BEGIN LISTED RECORDS

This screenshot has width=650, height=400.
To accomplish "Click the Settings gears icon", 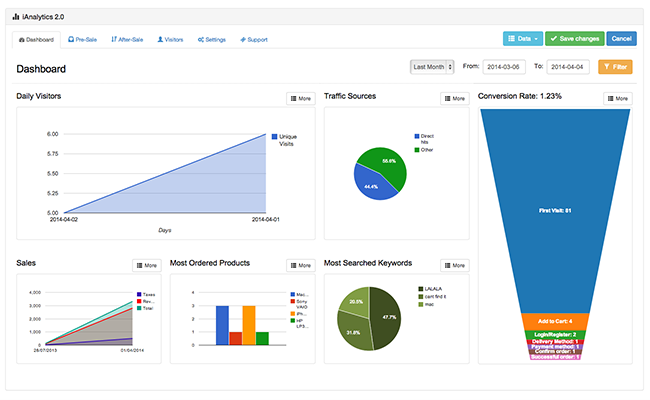I will tap(201, 40).
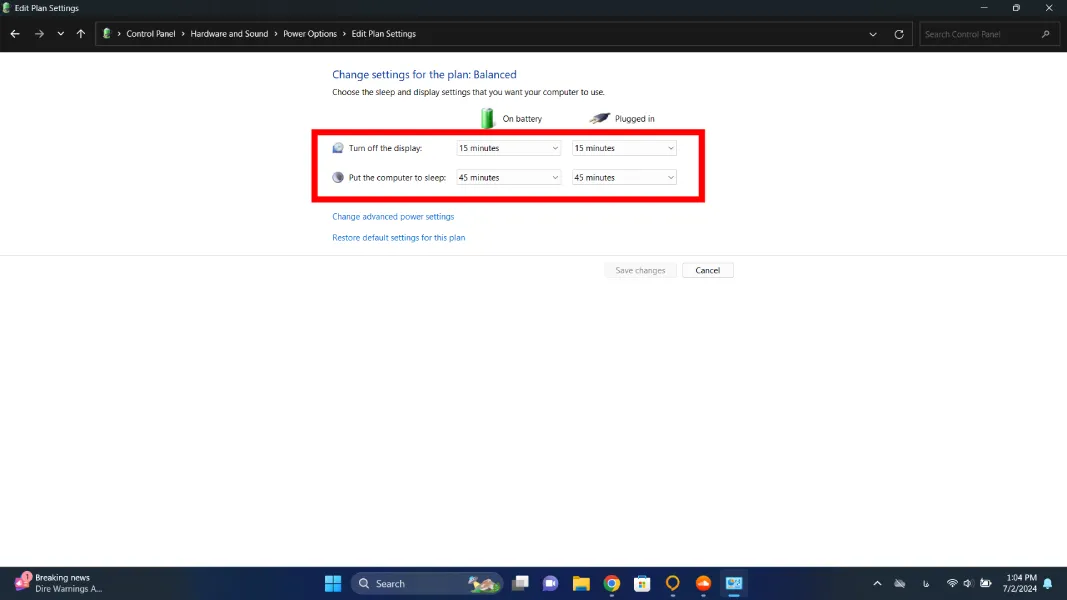Click the Wi-Fi icon in system tray

point(952,583)
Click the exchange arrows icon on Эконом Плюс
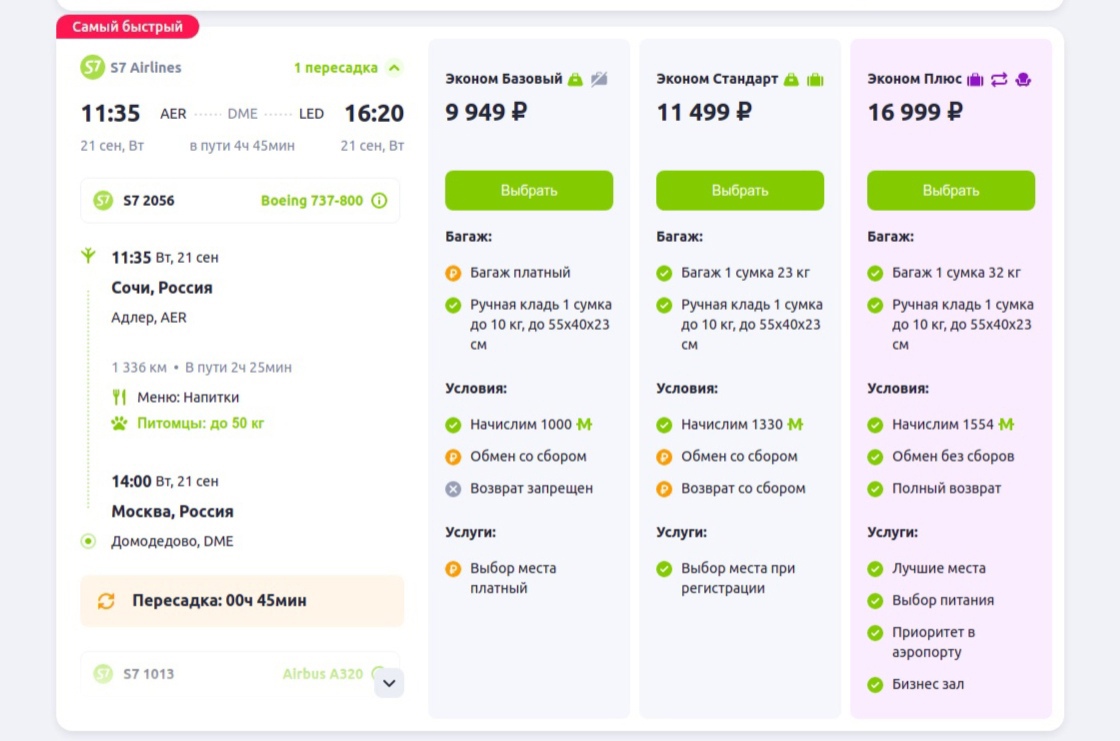Screen dimensions: 1120x741 pos(999,79)
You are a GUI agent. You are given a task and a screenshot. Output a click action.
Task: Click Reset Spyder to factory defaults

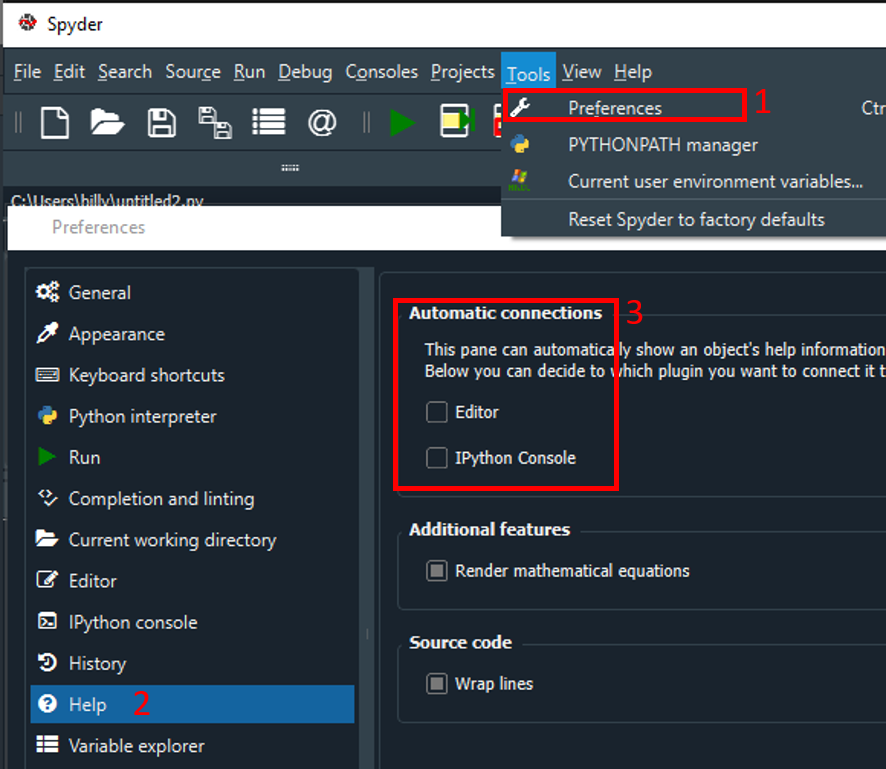(x=696, y=219)
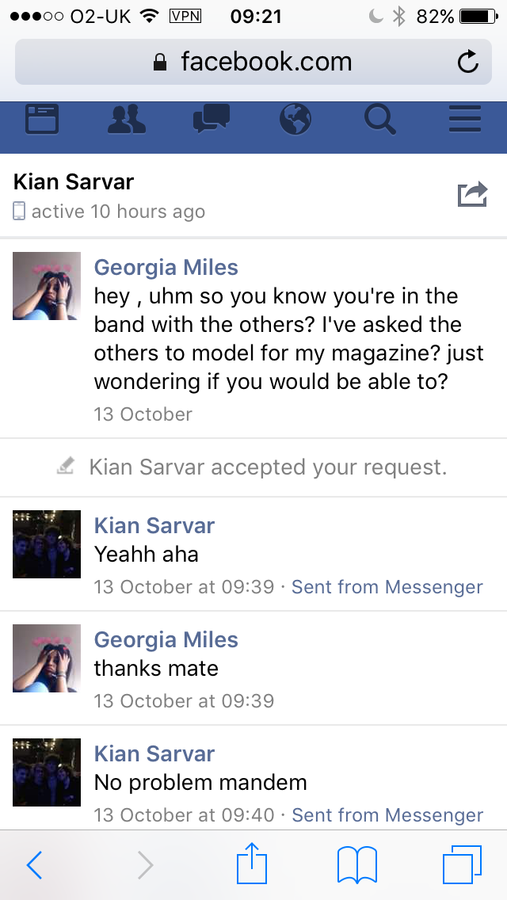Open notifications globe icon
507x900 pixels.
[295, 119]
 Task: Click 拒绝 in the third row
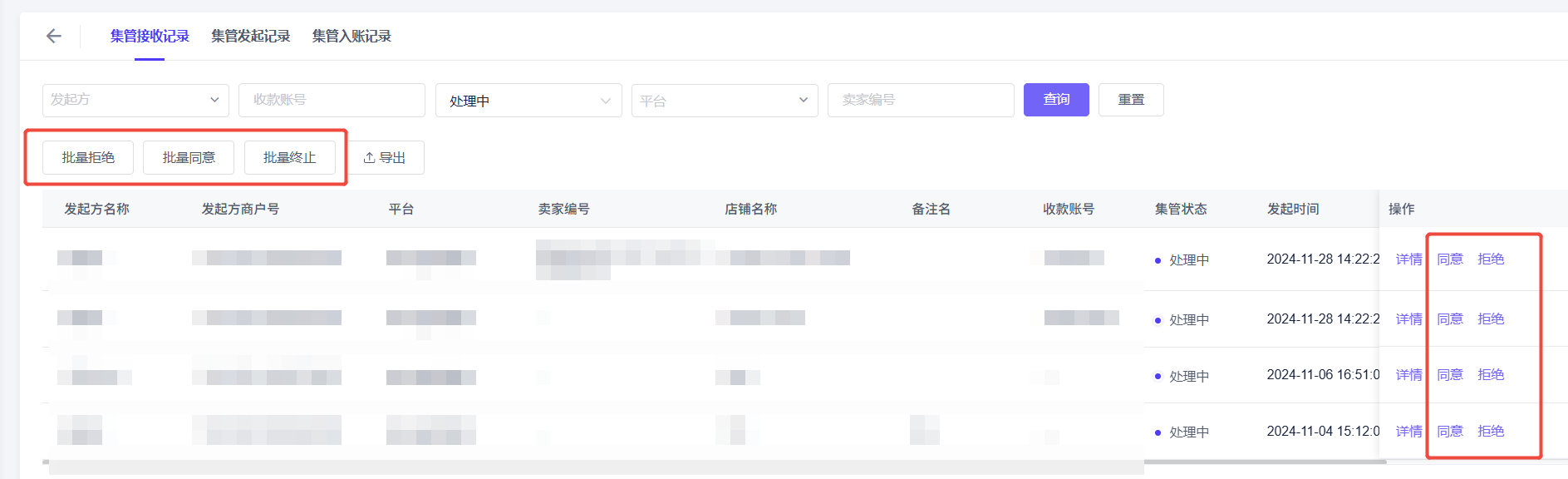[x=1491, y=375]
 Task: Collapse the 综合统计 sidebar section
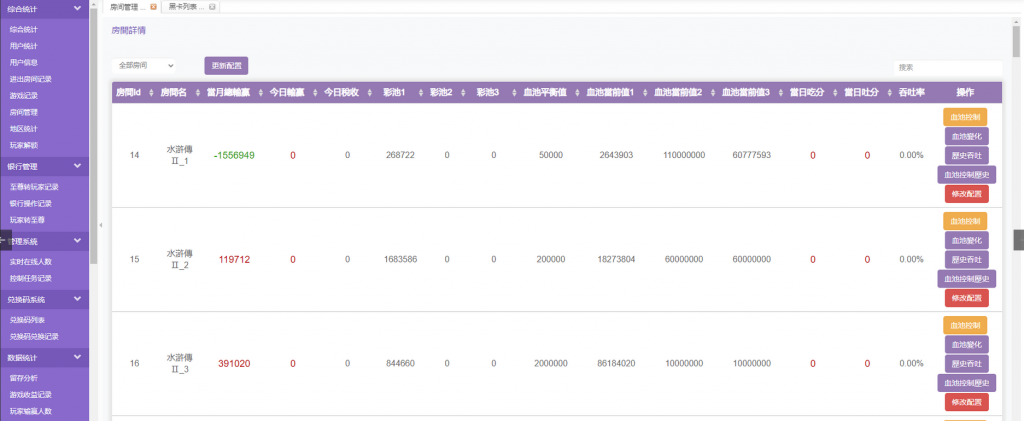point(77,9)
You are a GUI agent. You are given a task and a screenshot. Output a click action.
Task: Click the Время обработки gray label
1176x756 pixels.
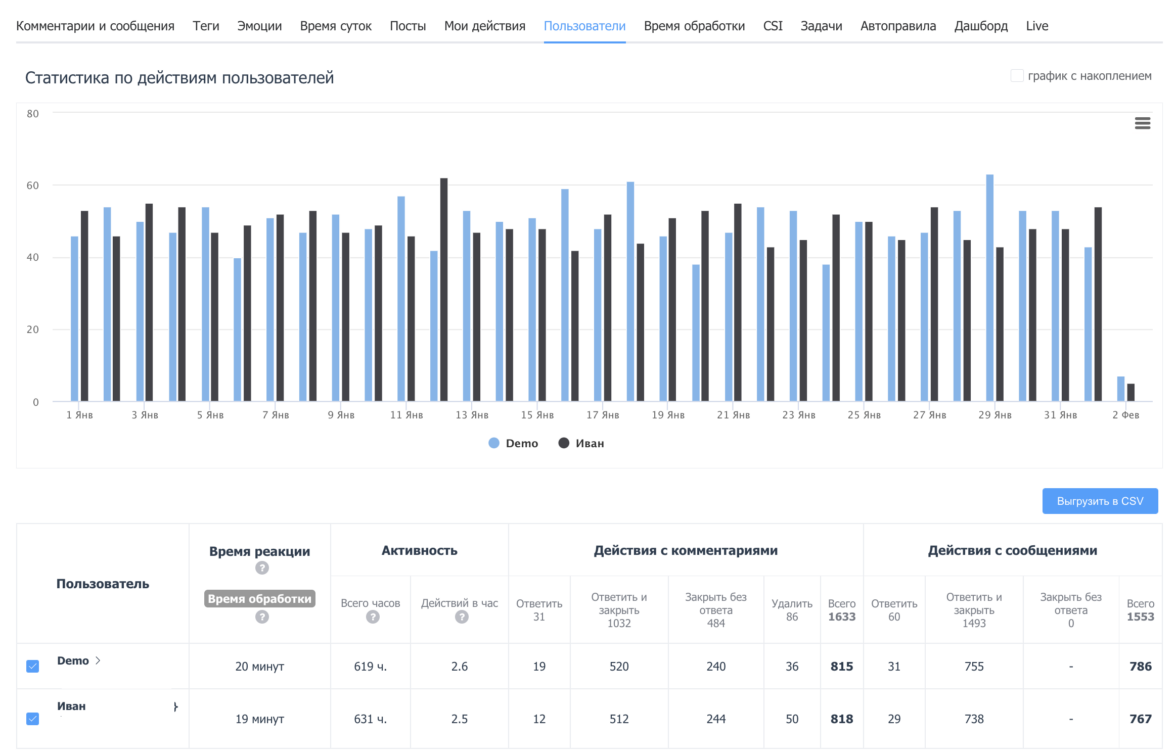260,599
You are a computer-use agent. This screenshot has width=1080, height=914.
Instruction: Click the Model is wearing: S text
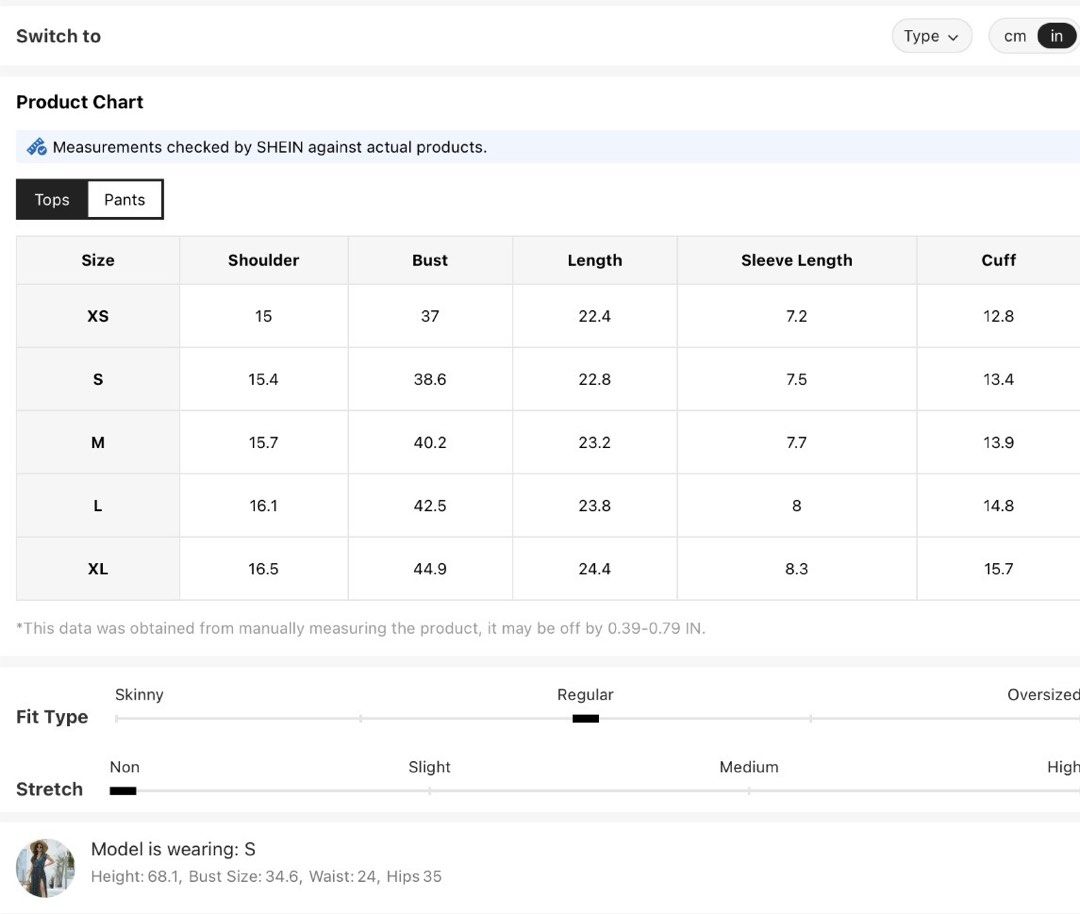173,849
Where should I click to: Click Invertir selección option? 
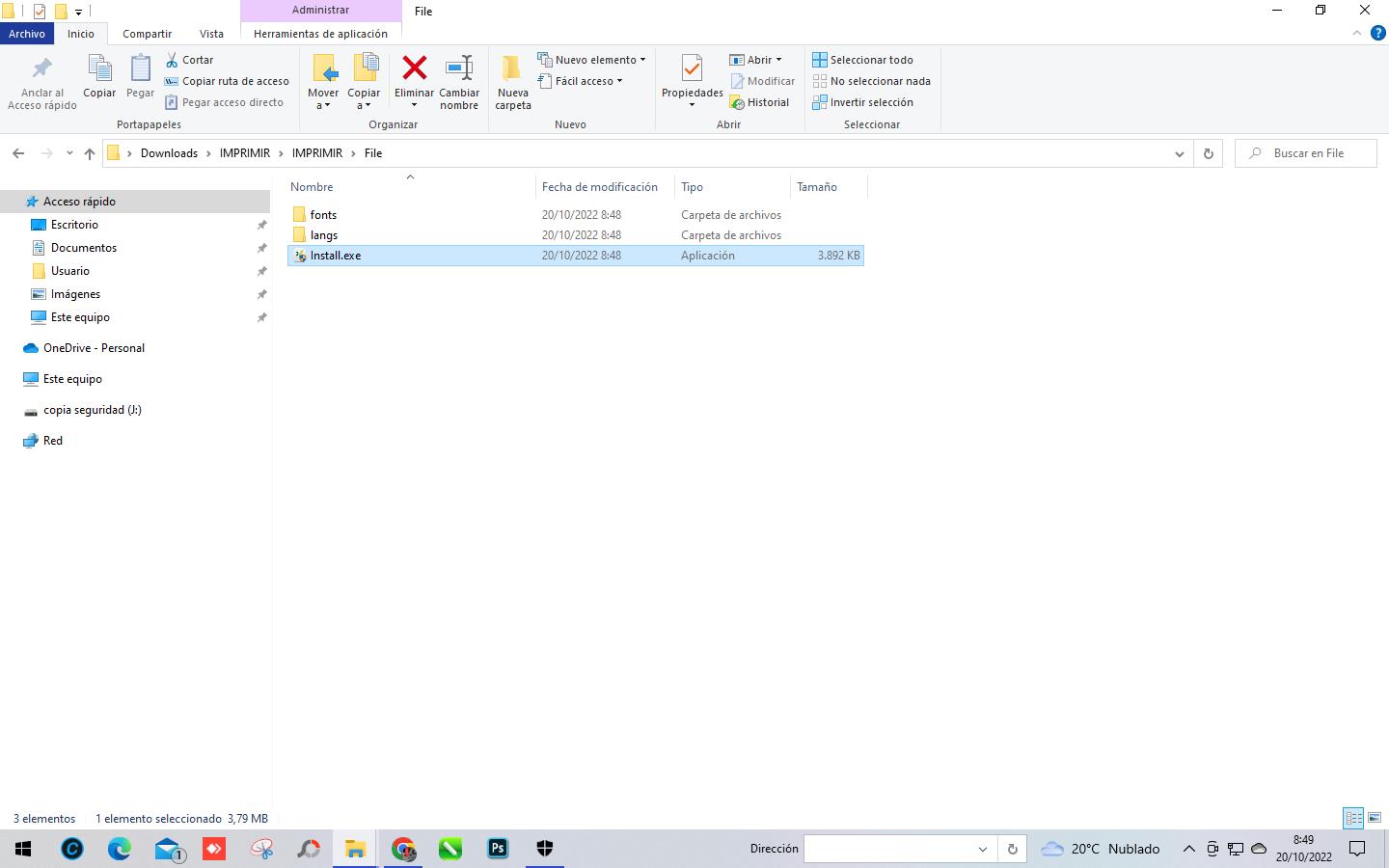tap(862, 102)
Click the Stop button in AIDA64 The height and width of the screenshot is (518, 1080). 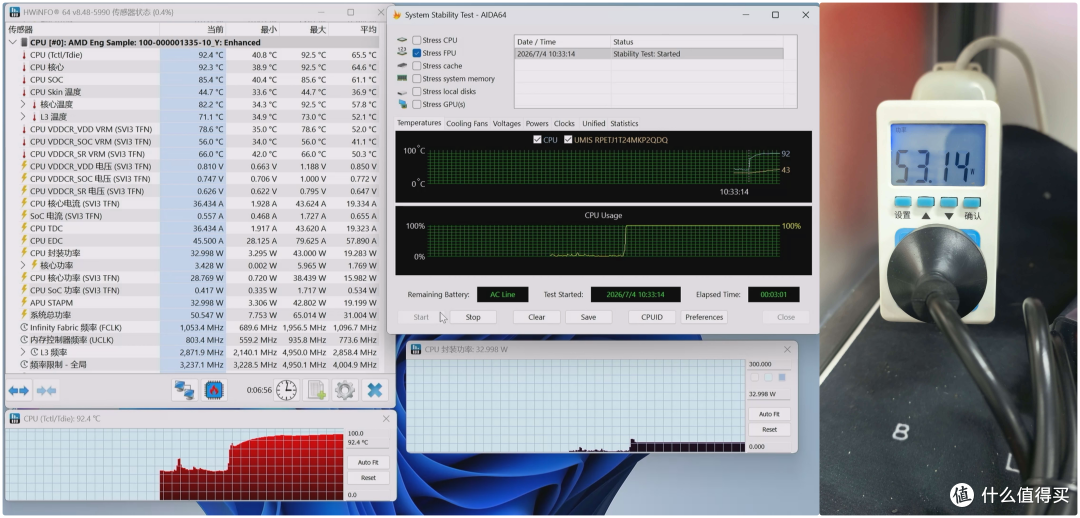pyautogui.click(x=472, y=317)
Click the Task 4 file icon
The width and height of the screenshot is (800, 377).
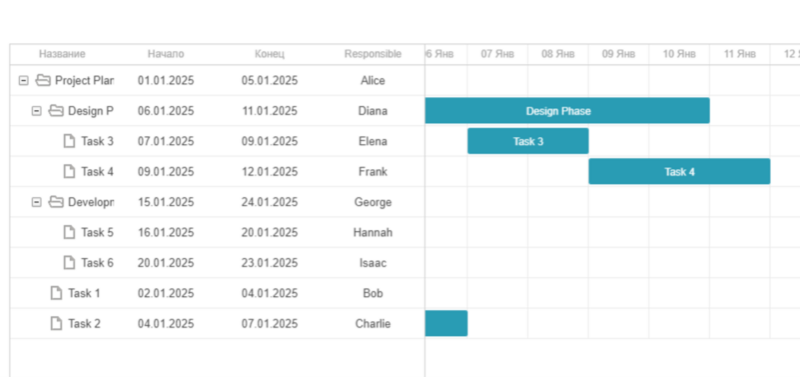pos(69,171)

END LISTED RECORDS

TASK ITEM = Every line from the line containing "The width and" through the last line above is to be printed exactly. Pictures are not copied.

OUTPUT OF THE EXERCISE =
The width and height of the screenshot is (800, 377).
pos(69,171)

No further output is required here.